[Extracted data Boundary: Start]

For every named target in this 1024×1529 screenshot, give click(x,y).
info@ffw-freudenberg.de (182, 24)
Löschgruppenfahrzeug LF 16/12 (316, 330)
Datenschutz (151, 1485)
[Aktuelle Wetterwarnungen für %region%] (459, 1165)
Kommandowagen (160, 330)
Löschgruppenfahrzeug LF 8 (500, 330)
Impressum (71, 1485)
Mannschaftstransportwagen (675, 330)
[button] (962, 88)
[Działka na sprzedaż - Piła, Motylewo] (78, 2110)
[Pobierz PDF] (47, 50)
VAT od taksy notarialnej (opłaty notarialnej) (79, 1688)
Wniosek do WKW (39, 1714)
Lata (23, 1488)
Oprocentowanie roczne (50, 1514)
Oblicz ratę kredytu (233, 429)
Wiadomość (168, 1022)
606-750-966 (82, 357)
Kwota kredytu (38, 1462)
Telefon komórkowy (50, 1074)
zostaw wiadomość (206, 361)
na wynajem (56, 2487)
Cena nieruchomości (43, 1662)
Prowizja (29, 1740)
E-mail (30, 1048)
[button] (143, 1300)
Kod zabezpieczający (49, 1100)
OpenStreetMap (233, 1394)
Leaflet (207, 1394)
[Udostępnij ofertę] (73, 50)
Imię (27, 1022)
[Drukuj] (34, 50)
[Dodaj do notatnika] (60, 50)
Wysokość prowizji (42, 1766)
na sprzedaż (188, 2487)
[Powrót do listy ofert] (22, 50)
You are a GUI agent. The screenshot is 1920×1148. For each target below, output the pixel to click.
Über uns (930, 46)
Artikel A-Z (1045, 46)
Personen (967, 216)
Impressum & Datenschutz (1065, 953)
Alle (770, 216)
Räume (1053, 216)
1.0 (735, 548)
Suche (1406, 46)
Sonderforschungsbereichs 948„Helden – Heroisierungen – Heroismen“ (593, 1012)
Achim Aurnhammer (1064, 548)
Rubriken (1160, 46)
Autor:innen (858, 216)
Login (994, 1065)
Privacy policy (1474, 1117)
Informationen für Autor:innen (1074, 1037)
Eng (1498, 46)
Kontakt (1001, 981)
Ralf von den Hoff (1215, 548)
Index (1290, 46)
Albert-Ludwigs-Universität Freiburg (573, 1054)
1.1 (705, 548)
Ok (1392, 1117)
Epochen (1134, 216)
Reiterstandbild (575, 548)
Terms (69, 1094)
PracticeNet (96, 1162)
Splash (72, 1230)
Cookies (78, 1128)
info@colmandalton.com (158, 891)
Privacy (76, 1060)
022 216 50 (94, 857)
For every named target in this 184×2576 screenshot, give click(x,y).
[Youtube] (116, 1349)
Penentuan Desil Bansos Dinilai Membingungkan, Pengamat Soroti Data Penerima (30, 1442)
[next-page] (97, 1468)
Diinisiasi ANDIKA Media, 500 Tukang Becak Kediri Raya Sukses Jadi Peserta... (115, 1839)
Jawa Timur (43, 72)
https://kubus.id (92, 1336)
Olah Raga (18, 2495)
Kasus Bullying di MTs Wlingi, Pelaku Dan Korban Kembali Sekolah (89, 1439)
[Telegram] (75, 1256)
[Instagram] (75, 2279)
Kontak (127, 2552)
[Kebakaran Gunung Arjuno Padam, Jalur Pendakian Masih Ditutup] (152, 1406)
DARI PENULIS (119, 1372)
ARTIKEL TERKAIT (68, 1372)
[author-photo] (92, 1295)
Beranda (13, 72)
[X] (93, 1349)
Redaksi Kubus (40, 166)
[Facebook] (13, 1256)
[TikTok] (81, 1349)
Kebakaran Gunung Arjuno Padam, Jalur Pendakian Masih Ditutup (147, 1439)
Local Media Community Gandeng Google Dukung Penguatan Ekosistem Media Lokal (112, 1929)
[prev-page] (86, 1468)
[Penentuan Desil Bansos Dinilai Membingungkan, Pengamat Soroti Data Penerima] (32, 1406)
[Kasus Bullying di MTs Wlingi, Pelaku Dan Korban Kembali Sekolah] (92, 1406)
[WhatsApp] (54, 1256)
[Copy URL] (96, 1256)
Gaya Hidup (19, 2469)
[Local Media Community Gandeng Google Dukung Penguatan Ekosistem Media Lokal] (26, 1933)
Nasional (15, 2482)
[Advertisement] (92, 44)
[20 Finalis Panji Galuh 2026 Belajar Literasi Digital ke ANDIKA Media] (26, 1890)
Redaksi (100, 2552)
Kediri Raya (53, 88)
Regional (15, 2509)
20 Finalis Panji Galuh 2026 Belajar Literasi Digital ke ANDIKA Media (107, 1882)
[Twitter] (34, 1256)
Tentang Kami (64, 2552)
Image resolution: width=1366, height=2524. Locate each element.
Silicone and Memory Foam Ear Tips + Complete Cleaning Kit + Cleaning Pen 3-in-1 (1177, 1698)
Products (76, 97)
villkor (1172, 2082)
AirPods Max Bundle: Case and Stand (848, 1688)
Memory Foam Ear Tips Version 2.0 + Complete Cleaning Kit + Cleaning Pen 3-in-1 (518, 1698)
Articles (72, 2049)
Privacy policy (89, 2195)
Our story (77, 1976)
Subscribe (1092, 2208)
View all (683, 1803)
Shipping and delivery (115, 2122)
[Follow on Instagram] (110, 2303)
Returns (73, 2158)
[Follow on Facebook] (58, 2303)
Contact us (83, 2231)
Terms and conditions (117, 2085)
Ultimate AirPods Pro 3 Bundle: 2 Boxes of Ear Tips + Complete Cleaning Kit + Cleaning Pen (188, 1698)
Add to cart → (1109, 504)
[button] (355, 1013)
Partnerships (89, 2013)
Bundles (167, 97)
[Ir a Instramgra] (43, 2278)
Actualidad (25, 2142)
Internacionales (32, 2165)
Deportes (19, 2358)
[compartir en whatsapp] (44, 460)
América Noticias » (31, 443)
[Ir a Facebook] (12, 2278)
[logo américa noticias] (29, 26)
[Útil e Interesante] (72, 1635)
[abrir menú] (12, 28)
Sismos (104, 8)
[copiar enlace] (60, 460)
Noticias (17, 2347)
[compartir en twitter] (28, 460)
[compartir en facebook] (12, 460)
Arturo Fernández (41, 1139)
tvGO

[Extracted data Boundary: End]

Filtering the entries above by the word "this", copy each line that matches.

| Answer for the task |
For every named target in this 1024×1529 screenshot, give click(x,y).
For every named target in this 184×2576 screenshot, give click(x,y).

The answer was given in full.